Exercise input START
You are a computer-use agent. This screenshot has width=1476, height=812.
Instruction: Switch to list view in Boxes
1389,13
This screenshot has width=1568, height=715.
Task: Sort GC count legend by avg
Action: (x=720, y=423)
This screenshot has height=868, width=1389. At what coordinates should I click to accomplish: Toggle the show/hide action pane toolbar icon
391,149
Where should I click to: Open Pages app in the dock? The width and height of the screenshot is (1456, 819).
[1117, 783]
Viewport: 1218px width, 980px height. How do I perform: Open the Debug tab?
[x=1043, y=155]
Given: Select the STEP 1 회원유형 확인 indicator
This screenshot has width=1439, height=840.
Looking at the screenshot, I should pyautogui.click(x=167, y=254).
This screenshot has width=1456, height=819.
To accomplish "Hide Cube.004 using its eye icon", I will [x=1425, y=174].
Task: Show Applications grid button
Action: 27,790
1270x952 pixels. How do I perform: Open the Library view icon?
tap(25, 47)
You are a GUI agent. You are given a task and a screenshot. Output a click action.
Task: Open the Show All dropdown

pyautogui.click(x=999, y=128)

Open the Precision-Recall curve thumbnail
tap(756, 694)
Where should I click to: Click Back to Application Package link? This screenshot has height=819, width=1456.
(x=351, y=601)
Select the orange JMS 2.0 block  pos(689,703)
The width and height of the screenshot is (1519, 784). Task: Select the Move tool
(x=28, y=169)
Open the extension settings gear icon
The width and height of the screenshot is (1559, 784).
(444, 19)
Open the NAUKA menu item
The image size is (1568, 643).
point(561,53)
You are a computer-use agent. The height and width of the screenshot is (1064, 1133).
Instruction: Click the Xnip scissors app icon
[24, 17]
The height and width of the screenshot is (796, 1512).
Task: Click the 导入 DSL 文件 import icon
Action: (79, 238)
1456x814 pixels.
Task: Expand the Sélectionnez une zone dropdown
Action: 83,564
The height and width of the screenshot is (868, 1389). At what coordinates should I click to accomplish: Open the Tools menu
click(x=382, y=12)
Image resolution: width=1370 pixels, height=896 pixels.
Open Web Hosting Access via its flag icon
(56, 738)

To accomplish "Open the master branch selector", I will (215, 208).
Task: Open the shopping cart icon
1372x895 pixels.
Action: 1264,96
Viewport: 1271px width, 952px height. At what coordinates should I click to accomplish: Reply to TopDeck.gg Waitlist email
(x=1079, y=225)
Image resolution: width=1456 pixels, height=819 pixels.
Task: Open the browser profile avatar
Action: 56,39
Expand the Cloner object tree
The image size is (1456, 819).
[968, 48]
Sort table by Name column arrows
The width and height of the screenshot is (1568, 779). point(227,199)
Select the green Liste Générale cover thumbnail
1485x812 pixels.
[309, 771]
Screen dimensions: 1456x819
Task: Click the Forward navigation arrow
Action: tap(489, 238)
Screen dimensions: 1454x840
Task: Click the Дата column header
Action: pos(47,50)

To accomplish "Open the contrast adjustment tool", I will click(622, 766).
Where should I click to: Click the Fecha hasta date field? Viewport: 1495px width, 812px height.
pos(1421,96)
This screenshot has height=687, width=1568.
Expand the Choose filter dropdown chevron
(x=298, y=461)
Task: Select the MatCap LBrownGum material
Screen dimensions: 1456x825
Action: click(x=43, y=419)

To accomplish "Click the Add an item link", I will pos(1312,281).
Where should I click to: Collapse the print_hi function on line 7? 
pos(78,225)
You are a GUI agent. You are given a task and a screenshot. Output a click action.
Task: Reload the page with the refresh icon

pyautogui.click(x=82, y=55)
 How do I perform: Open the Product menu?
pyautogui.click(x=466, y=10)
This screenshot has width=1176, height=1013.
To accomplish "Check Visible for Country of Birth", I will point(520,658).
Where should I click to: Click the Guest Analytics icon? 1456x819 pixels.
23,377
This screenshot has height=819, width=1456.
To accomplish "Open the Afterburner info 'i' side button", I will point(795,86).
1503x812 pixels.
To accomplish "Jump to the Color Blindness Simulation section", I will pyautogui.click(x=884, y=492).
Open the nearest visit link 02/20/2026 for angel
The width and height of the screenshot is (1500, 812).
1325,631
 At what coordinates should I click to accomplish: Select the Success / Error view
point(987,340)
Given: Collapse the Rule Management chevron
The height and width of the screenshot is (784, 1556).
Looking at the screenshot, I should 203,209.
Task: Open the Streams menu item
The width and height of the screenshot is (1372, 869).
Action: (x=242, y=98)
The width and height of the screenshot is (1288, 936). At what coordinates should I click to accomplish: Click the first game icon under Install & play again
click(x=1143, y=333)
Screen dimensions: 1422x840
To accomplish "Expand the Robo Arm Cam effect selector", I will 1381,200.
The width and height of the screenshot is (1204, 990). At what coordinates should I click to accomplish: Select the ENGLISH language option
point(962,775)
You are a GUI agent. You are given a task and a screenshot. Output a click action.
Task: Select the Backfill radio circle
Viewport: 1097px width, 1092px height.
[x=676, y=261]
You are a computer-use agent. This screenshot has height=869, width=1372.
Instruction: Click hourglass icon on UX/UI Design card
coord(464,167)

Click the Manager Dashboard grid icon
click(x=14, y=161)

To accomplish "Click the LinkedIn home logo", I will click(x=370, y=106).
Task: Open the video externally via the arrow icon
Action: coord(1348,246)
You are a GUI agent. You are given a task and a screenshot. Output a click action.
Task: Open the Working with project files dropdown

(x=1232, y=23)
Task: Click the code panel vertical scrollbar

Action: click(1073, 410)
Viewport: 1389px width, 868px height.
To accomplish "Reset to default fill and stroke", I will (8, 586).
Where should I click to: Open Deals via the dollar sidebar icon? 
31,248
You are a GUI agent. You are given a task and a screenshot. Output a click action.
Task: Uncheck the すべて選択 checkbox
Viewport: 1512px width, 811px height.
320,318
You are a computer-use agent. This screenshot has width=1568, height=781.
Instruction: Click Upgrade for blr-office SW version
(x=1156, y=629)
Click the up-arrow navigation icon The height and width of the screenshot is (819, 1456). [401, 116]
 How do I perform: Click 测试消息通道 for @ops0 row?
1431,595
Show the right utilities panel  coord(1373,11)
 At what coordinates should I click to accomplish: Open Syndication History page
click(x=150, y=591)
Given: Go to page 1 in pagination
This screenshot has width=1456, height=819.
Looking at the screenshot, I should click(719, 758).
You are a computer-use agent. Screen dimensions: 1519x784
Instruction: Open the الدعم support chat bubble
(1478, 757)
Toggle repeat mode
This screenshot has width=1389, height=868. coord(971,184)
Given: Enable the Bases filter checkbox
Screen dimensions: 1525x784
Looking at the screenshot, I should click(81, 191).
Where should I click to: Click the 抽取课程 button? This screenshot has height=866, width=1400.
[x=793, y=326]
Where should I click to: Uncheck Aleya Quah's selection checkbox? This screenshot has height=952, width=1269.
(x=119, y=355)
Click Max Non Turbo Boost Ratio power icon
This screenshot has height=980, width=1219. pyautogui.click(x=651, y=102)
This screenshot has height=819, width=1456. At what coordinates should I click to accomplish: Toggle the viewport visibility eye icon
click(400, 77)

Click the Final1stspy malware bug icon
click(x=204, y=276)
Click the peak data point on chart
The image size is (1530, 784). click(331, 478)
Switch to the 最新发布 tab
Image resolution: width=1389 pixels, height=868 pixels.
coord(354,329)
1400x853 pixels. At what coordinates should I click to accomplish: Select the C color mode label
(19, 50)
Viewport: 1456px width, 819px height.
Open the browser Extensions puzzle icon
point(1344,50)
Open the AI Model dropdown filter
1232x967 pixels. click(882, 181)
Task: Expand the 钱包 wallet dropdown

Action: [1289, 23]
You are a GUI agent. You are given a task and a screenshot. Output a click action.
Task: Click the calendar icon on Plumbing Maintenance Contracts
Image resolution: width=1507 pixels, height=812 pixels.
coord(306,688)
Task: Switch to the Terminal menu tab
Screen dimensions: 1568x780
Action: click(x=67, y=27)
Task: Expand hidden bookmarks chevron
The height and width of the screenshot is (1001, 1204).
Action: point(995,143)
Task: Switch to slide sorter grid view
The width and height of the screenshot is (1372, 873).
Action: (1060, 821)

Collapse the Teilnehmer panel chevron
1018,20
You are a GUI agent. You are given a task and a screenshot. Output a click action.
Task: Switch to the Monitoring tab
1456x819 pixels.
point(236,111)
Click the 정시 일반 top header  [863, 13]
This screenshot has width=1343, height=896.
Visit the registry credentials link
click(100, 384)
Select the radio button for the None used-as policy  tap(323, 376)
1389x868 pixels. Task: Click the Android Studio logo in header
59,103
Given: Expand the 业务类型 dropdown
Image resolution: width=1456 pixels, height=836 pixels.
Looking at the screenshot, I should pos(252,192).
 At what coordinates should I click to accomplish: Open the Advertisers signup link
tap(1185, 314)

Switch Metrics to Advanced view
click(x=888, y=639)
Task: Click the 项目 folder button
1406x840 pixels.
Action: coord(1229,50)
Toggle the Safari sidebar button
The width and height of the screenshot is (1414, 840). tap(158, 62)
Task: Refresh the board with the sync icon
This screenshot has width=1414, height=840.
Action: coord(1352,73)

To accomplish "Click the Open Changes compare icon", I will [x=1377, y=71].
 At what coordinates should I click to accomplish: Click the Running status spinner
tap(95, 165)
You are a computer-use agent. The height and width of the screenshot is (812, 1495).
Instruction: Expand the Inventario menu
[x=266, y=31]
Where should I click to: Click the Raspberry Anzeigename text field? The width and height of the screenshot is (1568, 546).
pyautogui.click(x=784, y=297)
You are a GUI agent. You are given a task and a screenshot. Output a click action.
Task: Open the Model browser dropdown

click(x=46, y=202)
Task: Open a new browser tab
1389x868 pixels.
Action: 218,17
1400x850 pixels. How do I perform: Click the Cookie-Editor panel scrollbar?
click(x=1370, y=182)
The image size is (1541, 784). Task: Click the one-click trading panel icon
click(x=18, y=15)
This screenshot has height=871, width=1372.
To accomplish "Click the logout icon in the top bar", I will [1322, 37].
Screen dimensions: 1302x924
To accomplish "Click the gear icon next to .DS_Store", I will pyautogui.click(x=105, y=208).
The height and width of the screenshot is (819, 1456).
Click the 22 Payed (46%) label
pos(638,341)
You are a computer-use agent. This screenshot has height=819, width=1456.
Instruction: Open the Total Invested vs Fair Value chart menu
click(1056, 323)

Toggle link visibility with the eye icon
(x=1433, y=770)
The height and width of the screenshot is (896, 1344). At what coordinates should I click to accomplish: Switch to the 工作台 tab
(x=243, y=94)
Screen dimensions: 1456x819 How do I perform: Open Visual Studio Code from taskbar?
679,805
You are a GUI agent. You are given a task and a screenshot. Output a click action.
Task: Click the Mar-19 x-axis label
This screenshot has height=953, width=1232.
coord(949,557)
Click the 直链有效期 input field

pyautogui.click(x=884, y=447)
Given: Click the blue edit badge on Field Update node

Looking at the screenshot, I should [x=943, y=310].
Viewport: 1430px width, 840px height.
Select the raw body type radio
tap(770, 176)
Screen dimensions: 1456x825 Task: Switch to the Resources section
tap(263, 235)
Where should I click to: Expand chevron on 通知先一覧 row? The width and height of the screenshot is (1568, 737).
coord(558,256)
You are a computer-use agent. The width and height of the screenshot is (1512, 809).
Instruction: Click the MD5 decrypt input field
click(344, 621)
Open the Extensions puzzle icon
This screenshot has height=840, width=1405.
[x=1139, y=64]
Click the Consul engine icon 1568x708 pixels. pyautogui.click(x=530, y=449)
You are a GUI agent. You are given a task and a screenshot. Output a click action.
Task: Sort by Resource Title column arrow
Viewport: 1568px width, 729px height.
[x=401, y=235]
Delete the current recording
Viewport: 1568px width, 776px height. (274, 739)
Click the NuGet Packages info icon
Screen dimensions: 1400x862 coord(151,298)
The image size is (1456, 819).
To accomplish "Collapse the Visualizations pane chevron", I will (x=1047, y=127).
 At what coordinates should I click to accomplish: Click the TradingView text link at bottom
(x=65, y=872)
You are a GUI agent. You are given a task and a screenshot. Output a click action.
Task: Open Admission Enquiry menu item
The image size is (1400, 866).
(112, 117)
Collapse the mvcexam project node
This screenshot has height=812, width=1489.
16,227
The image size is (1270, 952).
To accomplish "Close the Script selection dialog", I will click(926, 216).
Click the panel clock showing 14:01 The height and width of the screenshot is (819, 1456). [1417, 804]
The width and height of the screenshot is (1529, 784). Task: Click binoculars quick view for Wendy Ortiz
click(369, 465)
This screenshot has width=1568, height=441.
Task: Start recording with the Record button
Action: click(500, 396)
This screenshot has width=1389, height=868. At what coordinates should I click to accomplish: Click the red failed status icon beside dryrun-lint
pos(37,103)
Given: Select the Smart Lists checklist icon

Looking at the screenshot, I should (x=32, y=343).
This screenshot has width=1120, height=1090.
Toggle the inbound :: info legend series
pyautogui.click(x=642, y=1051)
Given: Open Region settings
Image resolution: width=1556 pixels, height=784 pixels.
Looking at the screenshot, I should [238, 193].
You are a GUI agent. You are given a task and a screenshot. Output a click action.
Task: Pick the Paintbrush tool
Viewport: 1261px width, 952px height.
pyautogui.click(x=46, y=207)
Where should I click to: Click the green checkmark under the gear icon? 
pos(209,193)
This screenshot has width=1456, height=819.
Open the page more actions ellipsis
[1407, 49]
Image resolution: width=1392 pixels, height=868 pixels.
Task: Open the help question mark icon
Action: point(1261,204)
Exercise input END
What to work on:
Reproduce the entries above exactly, starting at their first line and finishing with the line that contains "is (1064, 1133).".

Task result:
You are a computer-use agent. This screenshot has width=1476, height=812.
Instruction: Switch to list view in Boxes
1389,13
This screenshot has width=1568, height=715.
Task: Sort GC count legend by avg
Action: (x=720, y=423)
This screenshot has height=868, width=1389. At what coordinates should I click to accomplish: Toggle the show/hide action pane toolbar icon
391,149
Where should I click to: Open Pages app in the dock? The width and height of the screenshot is (1456, 819).
[1117, 783]
Viewport: 1218px width, 980px height. How do I perform: Open the Debug tab?
[x=1043, y=155]
Given: Select the STEP 1 회원유형 확인 indicator
This screenshot has width=1439, height=840.
Looking at the screenshot, I should pyautogui.click(x=167, y=254).
This screenshot has width=1456, height=819.
To accomplish "Hide Cube.004 using its eye icon", I will [x=1425, y=174].
Task: Show Applications grid button
Action: 27,790
1270x952 pixels. How do I perform: Open the Library view icon?
tap(25, 47)
You are a GUI agent. You are given a task and a screenshot. Output a click action.
Task: Open the Show All dropdown

pyautogui.click(x=999, y=128)

Open the Precision-Recall curve thumbnail
tap(756, 694)
Where should I click to: Click Back to Application Package link? This screenshot has height=819, width=1456.
(x=351, y=601)
Select the orange JMS 2.0 block  pos(689,703)
The width and height of the screenshot is (1519, 784). Task: Select the Move tool
(x=28, y=169)
Open the extension settings gear icon
The width and height of the screenshot is (1559, 784).
(444, 19)
Open the NAUKA menu item
The image size is (1568, 643).
point(561,53)
You are a computer-use agent. The height and width of the screenshot is (1064, 1133).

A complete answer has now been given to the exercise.